La delincuencia lleva prisa

Carlos López Torres

La tardanza de los permisionarios y el gobierno en la instalación del monitoreo en el transporte urbano, no obstante los aumentos concedidos como condición para su implementación mediante la colocación de videocámaras en la unidades transportadoras, terminaron convenciendo a los delincuentes de que la señal para el asalto a los usuarios estaba dada.

Ni tardos ni perezosos, los asaltantes incrementaron su actuación pasando del robo individual de carteras y bolsos al asalto colectivo del pasaje, a plena luz del día y sin que hasta ahora, que se sepa, exista una investigación que identifique a los infractores. La tradicional lentitud de la autoridad frente a la prisa de la delincuencia es un hecho reconocido además por el C4, cuyos funcionarios apenas están pensando en coordinarse con los camioneros.

No sólo en este caso llevan la delantera las diversas bandas que operan en la entidad; los internos del Cereso de La Pila, como ya lo ha reconocido el general Arturo Gutiérrez García, secretario de Seguridad del Estado, han encontrado la forma de burlar los inhibidores de señal del penal para seguir comunicándose con el exterior y desde ahí, desde su lugar de encierro, continuar su actuar delincuencial.

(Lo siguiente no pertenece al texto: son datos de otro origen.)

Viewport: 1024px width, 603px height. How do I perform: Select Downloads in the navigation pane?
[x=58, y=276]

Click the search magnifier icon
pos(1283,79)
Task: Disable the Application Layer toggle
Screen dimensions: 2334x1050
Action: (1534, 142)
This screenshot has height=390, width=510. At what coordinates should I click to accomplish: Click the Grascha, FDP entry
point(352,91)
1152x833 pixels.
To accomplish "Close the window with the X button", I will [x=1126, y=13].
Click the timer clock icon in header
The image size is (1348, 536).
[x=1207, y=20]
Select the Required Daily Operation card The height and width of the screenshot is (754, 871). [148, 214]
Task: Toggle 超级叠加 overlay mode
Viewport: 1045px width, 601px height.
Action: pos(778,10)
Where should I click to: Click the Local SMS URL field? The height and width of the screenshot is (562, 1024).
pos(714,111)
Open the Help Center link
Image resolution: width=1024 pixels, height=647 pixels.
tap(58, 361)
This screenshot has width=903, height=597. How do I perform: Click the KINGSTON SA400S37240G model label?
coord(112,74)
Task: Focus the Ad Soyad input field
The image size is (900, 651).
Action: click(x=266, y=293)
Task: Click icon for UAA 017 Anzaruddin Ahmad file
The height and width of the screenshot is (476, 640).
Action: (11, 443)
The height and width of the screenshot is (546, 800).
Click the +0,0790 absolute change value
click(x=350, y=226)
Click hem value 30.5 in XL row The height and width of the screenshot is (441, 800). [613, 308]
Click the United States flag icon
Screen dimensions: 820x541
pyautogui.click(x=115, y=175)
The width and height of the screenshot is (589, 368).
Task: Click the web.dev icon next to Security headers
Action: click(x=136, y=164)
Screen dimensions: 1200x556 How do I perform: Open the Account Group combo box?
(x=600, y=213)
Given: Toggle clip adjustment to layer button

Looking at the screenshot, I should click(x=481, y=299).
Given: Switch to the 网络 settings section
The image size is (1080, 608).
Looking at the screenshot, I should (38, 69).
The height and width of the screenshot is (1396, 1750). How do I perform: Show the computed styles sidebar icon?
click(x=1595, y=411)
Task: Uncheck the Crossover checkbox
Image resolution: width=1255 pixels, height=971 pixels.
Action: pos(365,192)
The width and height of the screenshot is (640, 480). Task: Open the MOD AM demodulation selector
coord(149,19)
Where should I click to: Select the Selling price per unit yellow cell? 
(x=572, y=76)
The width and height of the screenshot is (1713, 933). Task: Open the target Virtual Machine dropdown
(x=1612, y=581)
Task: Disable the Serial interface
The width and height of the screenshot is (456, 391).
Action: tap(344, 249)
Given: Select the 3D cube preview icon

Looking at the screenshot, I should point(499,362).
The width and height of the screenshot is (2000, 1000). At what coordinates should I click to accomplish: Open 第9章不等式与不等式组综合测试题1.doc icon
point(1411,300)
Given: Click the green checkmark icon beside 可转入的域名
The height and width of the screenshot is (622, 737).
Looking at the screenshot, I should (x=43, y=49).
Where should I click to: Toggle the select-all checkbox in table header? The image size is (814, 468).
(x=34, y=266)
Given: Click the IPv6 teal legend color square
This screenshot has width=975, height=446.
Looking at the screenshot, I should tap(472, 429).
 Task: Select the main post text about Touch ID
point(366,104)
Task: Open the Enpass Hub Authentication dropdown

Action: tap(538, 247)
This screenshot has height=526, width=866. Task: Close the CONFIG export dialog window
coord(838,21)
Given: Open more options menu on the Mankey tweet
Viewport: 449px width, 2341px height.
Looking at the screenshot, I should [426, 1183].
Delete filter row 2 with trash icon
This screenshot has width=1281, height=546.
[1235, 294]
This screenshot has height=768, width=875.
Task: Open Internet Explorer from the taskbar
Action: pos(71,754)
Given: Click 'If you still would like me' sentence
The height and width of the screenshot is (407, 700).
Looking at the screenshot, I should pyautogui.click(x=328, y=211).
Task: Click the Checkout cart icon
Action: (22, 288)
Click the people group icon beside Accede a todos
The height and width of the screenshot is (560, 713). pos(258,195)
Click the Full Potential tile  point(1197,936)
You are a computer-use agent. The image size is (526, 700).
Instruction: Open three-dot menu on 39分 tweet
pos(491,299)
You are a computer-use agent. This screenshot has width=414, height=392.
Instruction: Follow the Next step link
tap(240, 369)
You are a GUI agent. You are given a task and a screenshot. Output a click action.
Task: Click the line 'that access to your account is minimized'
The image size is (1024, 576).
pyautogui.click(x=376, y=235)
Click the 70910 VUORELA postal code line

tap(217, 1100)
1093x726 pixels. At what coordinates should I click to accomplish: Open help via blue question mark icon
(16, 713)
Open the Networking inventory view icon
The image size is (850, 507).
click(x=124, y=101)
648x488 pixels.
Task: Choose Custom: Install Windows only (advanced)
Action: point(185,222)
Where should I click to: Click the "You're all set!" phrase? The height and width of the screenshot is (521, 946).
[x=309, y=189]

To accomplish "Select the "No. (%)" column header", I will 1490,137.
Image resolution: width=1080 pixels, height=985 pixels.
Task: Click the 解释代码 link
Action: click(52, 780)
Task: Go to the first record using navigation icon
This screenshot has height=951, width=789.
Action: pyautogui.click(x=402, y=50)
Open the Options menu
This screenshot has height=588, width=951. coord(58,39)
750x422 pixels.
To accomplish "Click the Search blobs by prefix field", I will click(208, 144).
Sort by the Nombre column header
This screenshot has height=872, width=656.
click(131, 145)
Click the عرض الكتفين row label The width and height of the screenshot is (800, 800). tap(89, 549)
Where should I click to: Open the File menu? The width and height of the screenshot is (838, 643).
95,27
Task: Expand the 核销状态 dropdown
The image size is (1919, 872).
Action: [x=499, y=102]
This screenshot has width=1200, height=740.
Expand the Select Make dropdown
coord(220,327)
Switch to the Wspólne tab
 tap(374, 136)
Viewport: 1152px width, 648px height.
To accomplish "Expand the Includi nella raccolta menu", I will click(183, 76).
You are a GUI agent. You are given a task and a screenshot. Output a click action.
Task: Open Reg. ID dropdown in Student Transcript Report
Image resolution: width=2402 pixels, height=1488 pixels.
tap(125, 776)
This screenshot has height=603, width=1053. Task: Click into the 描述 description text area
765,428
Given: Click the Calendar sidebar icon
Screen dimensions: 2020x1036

Por otra parte, a los 30 desaparecidos de la Huasteca, cuyos familiares han hecho dramática denuncia, se han venido a sumar los sonados casos de Paola Castro Rodríguez y más recientemente la desaparición de la joven Viviana Elizabeth Vázquez Gutiérrez, apenas el pasado viernes 11 de noviembre.

Los recientes hechos no hacen sino confirmar que la seguridad pública lejos de mejorar va de mal en peor ante el creciente temor de la población, que no sabe ya cómo autocuidarse en la calle o en el propio hogar, donde también el robo domiciliario ha ido en aumento, ante la carencia de protección de la autoridad incapaz de diseñar medidas eficaces de combate a la delincuencia en la entidad.

Por supuesto, la autodefensa y la actuación por propia mano han hecho su aparición ante la lentitud y el burocratismo de los funcionarios. Los habitantes de la capital, de la Huasteca y del Altiplano han dado muestras ya de esa determinación ante diversos actores de hechos violatorios de la integridad de las personas o robos diversos, como ocurrió recientemente cuando un individuo autor de un cristalazo intentó robar una maleta de un auto siendo sorprendido por su propietaria, quien apoyada por varias personas propinaron fuerte golpiza al delincuente, salvado finalmente de ser linchado y puesto a disposición del MP por los polis.

Los hechos anteriores no dejan de ser sintomáticos del cansancio de la ciudadanía de cara al incremento y la prisa que llevan los delincuentes, frente a unas autoridades insensibles, autocomplacientes y resistentes al cambio de estrategias por otras más eficientes y eficaces que verdaderamente garanticen la seguridad que se reclama.